The Provost said that he hoped the review of small graduate programs initiated by the Board of Governors might lead to decisions to combine programs under one degree and to more creative ways to move together graduate students from several disciplines for interdisciplinary programs.

Provost DeHayes noted that graduate programs in the arts and humanities had not lost graduate teaching assistants to the extent science departments had. He distributed a chart titled " Graduate Teaching Assistantships: Distribution and University Investment" which shows that 147 of the 322.5 teaching assistantships were located in the College of Arts and Sciences.

Provost DeHayes said that while graduate students benefit from teaching experiences, it might be more appropriate to hire lecturers for some departments than to overload teaching assistants with too many responsibilities. He suggested that the lecturers might be given greater acknowledgement of their contributions, including the possibility of some type of promotional ladder.

d. Provost DeHayes and the FSEC discussed the Faculty Forums sponsored by his office and the Faculty Senate during the 2008-09 academic year. There was general agreement that three forums were too many and that that the seminar format appeared to have worked best. After discussion, all parties decided to limit the forums to two during the 2009-10 academic year and to plan for a more interactive experience. The committee recommended scheduling and publicizing the Forums well in advance. Chairperson Martin urged that the Committee and the Provost work together during the summer to select the broad issues to be addressed as well as the faculty participants.

e. The Executive Committee expressed concern that faculty scholarly endeavors, especially in the arts and humanities, are not showcased to the same extent that funded research projects are. Provost DeHayes said he would consider ways to highlight some of the faculty's outstanding scholarship and creative activities accomplished without outside funding. He noted that even funded research has a financial cost to the University and that scholarly work in the arts and humanities is highly valued on campus and more broadly throughout the state.

f. Provost DeHayes reported to the FSEC on the results of the Wabash and NSSE studies of URI Students. He said that it was clear that the University could take definite steps towards enhancing the value of a URI education. He noted that university practices and conditions including "good teaching and high quality interaction with faculty, academic challenge and high expectations, diversity experiences, and deep learning," are areas that should be focused upon. He suggested that the IDP might devote some of their programs and workshops for faculty along the best practices in these areas.

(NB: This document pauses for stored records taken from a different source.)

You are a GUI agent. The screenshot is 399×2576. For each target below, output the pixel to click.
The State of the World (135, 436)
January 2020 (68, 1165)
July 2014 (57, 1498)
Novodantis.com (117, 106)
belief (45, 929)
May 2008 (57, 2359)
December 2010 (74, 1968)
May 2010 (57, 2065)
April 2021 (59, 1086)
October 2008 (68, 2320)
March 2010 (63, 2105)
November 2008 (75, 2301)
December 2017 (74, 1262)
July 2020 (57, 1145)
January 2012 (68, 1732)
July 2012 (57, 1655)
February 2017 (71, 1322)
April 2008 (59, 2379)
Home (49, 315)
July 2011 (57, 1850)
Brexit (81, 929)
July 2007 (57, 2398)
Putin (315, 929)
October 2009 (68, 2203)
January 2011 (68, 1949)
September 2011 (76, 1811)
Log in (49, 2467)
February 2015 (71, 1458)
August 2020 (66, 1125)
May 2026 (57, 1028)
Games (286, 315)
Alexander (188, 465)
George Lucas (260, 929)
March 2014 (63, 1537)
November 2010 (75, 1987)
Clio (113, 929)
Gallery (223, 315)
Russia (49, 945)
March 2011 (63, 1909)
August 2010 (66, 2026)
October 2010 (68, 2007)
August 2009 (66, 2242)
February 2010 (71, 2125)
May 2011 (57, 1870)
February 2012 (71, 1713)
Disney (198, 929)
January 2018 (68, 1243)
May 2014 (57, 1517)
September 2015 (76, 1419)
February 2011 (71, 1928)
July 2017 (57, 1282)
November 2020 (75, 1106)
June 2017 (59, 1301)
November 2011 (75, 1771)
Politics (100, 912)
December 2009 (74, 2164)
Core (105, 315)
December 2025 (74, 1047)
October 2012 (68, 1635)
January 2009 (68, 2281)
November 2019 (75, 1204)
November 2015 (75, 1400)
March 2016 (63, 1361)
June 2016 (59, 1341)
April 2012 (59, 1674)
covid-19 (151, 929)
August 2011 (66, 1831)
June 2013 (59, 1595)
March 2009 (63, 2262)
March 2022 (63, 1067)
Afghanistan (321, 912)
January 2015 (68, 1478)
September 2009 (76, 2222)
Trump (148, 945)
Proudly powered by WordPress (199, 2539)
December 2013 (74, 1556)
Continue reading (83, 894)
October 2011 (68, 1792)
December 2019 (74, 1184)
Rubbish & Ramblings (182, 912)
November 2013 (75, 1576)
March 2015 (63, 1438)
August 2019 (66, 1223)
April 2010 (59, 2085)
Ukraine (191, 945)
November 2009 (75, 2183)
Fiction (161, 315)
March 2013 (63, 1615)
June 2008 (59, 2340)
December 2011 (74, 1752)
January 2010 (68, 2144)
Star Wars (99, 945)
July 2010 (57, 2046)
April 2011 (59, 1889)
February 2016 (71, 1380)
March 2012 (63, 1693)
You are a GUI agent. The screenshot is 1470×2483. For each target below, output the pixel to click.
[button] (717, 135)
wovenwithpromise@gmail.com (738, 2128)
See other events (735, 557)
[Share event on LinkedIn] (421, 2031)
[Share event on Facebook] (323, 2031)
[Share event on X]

g. Provost DeHayes reported to the FSEC on the results of the Wabash and NSSE studies of URI Students. He said that it was clear that the University could take definite steps towards enhancing the value of a URI education. He noted that university practices and conditions including "good teaching and high quality interaction with faculty, academic challenge and high expectations, diversity experiences and deep learning," are areas that should be focused upon. He suggested that the IDP might devote some of their programs and workshops for faculty along the best practices in these areas.

The meeting was adjourned at 5:40 p.m.